▸ REQUIRED WORK:
Among the lines below, keep only those from the one containing "[Whatsapp] (79, 146)" through the one containing "Teresa Giudice (33, 327)", and reproduce them exactly.

▸ RECORDS SHOWN:
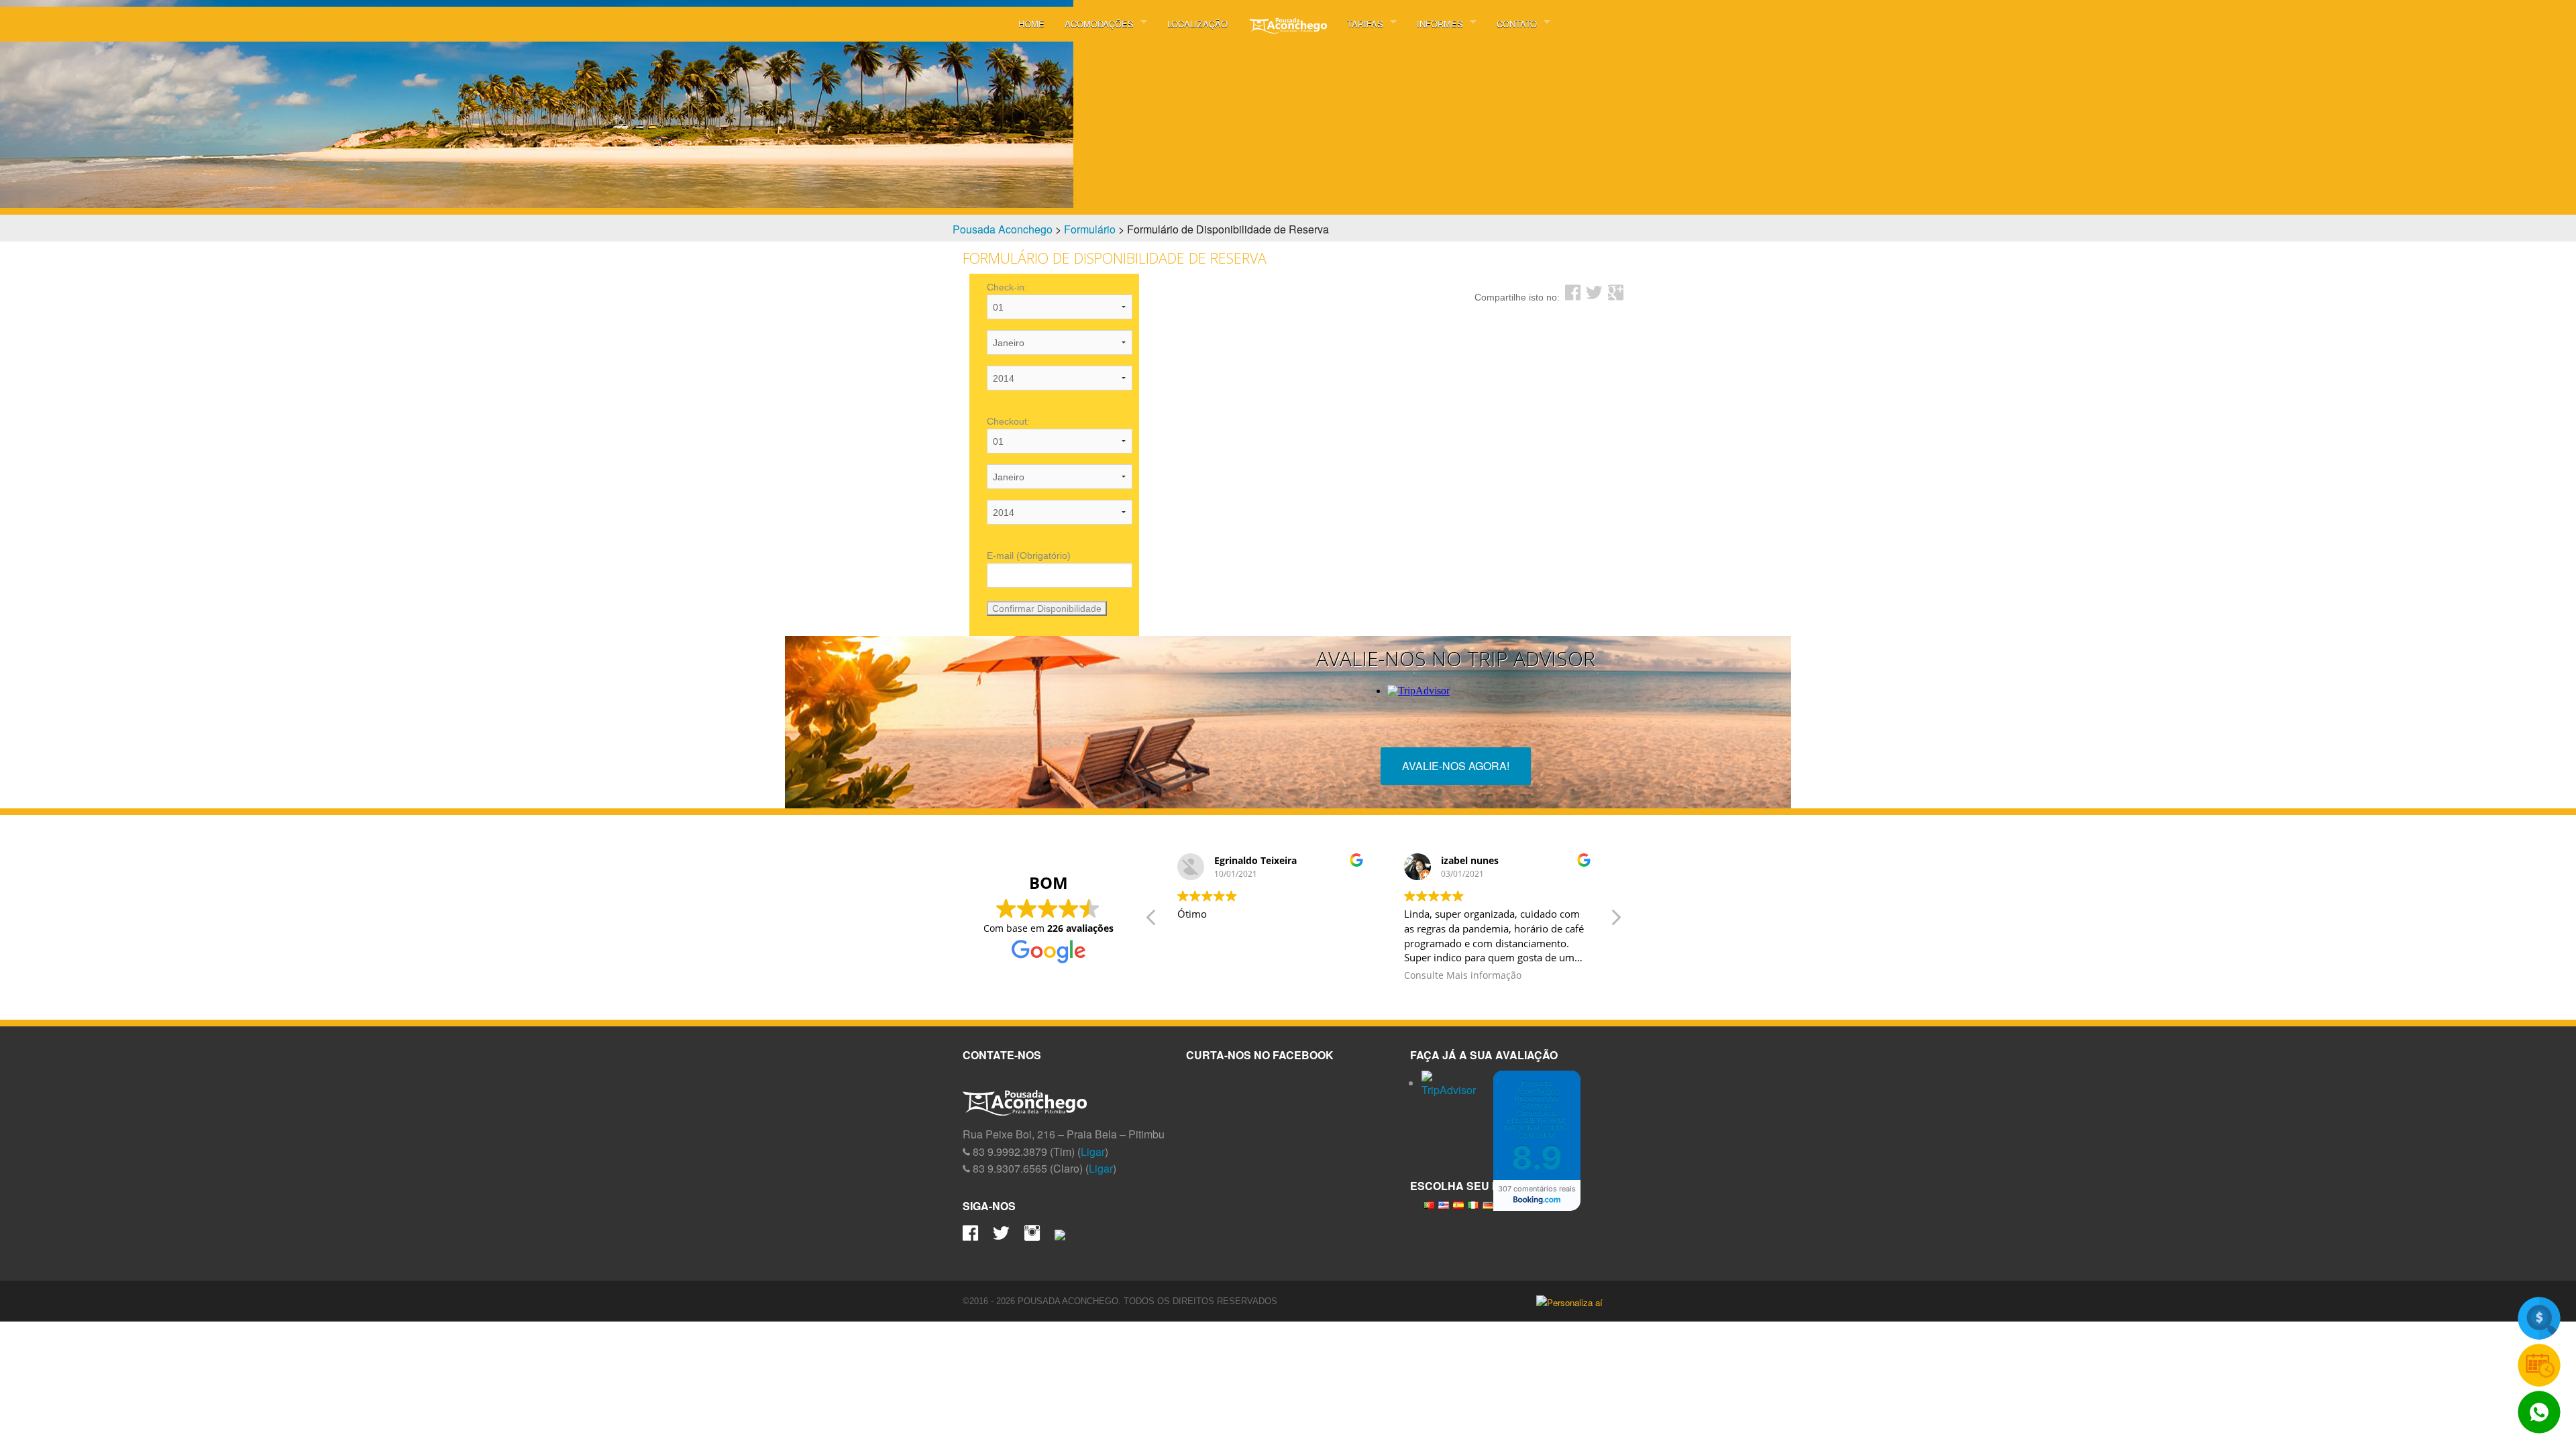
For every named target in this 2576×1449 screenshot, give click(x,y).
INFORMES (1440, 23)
==
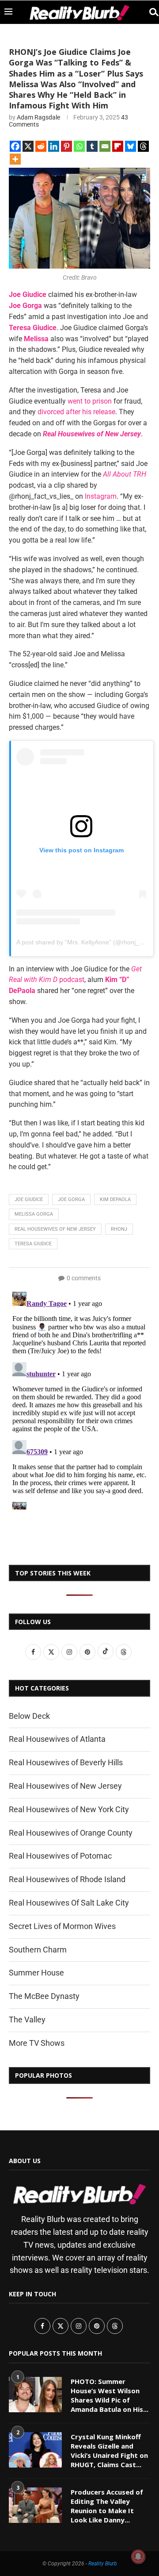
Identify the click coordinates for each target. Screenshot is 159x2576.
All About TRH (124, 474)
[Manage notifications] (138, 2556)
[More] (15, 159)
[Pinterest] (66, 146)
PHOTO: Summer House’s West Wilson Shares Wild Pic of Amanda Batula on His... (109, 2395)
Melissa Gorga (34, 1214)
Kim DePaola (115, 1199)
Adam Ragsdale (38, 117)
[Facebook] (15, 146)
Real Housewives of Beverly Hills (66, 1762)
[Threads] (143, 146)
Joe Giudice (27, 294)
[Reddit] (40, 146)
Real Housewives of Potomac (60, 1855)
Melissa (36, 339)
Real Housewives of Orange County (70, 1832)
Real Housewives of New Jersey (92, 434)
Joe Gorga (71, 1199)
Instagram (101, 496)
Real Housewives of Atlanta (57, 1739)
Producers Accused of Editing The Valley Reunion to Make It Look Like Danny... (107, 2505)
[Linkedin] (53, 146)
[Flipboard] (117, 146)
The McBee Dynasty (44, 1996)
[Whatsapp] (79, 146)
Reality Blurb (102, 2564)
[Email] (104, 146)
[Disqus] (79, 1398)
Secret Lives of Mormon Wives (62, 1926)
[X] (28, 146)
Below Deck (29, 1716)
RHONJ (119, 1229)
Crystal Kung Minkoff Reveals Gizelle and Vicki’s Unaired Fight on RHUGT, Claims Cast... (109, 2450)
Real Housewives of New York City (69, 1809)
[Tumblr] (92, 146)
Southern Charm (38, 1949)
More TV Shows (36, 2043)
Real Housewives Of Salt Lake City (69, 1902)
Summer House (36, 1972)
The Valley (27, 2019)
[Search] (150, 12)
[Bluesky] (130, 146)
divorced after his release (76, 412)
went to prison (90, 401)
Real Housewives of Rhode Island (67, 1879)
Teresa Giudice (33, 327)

▸ FINISHED TASK:
[Whatsapp] (79, 146)
Reality Blurb (102, 2564)
[Email] (104, 146)
[Disqus] (79, 1398)
Secret Lives of Mormon Wives (62, 1926)
[X] (28, 146)
Below Deck (29, 1716)
RHONJ (119, 1229)
Crystal Kung Minkoff Reveals Gizelle and Vicki’s Unaired Fight on RHUGT, Claims Cast... (109, 2450)
Real Housewives of New York City (69, 1809)
[Tumblr] (92, 146)
Southern Charm (38, 1949)
More TV Shows (36, 2043)
Real Housewives Of Salt Lake City (69, 1902)
Summer House (36, 1972)
The Valley (27, 2019)
[Search] (150, 12)
[Bluesky] (130, 146)
divorced after his release (76, 412)
went to prison (90, 401)
Real Housewives of Rhode Island (67, 1879)
Teresa Giudice (33, 327)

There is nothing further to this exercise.